Figure 1. Backdoor confounding.

In a backdoor confounding setting, an existing confounder acting as a common cause of the cause ($Y$) and effect ($X$) variables of interest may lead to so-called "selection bias". A dataset collected in such an environment can be severly causally biased due to the confounder $U$. When a machine leanring model which is blind to the backend causal relationships between variables is trained with the confounded observational dataset, it is exposed to risks of learning unreliable or even spurious associations between the prediction target and the features. A simple and intuitive example is as below:

MNIST background
Figure 2. Example digits from the confounded (a) and non-confounded (b) background-MNIST datasets. In (a), background brightness is manipulated so that it is a confounding factor with digit class (e.g., "6" is brighter than "2"); in (b), the brightness-digit association is randomized.

In the confounded dataset (Fig. 2 (a)), images of digit "6" tend to have brighter backgrounds than images of digit "2", but this confounding effect is not present for the non-confounded dataset (Fig. 2 (b)). Here, we consider the digit categories ("2" or "6" as the cause variable $Y$, the handwriting images as the effeect variable $X$ and the background brightness is the confounder $U$ that acts as common cause that connects the backdoor path between the images and categories.

A standard supervised classifier trained on the confounded MNIST dataset is likely to make predictions based on the input image's average brightness rather than the handwriting digit's actual shape because the brightness feature is strongly associated with the label. Thus, any supervised learning algorithm will use this spurious brightness information to maximize prediction accuracy. However, this brightness information is not what we expect the classifier to learn; should the predictor be applied to data without this brightness confounder, it would be of no use, despite the apparently high out-of-sample accuracy of the predictor.

The causal-sampler package provides multiple causal resampling techniques that can utilize the confounded dataset to generate deconfounded dataset like how Fig.2 (b) shows.

Citing

Please use one of the following to cite the code of this repository.

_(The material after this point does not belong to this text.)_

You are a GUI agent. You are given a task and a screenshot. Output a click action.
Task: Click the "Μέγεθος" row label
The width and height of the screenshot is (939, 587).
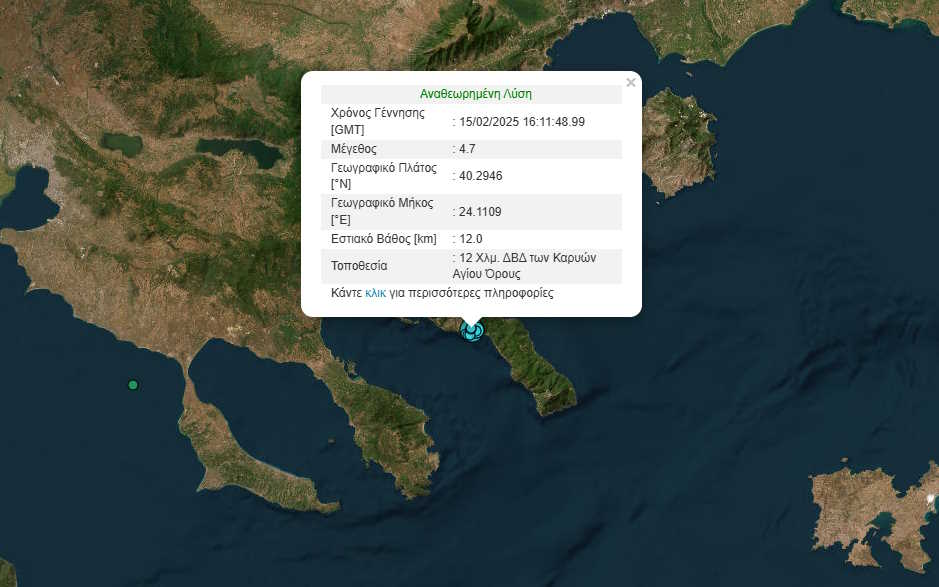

@article{mao2024mechanism,
  title={Mechanism learning: Reverse causal inference in the presence of multiple unknown confounding through front-door causal bootstrapping},
  author={Mao, Jianqiao and Little, Max A},
  journal={arXiv preprint arXiv:2410.20057},
  year={2024}
}

@article{little2019causal,
  title={Causal bootstrapping},
  author={Little, Max A and Badawy, Reham},
  journal={arXiv preprint arXiv:1910.09648},
  year={2019}
}

Installation and getting started

We currently offer seamless installation with pip.

Simply:

pip install causal-sampler

Alternatively, download the current distribution of the package, and run:

pip install .

in the root directory of the decompressed package.

To import the high-level interfaces:

import causal_sampler.pipeline as cs_pipe

The current version provides two causal sampling techniques:

  • Causal Bootstrapping [1]: CausalBootstrapSampler
  • Causally Weighted Gaussian Mixture Model [2]: CausalGMMSampler

For more detailed demonstration, please see: Demo.

Update plan

  • Causal Dirichlet Process Mixture Models
    • source code development
    • Toy example experiments
    • Interface design and development
  • Causal-aware Markov chain Monte Carlo-based Block Gibbs sampling
    • source code development
    • Toy example experiments
    • Interface design and development
  • Denoising Diffusion Probabilistic Models (DDPM) based causal sample generation
    • source code development
    • Toy example experiments
    • Interface design and development

Reference

[1] Little, Max A., and Reham Badawy. "Causal bootstrapping." arXiv preprint arXiv:1910.09648 (2019).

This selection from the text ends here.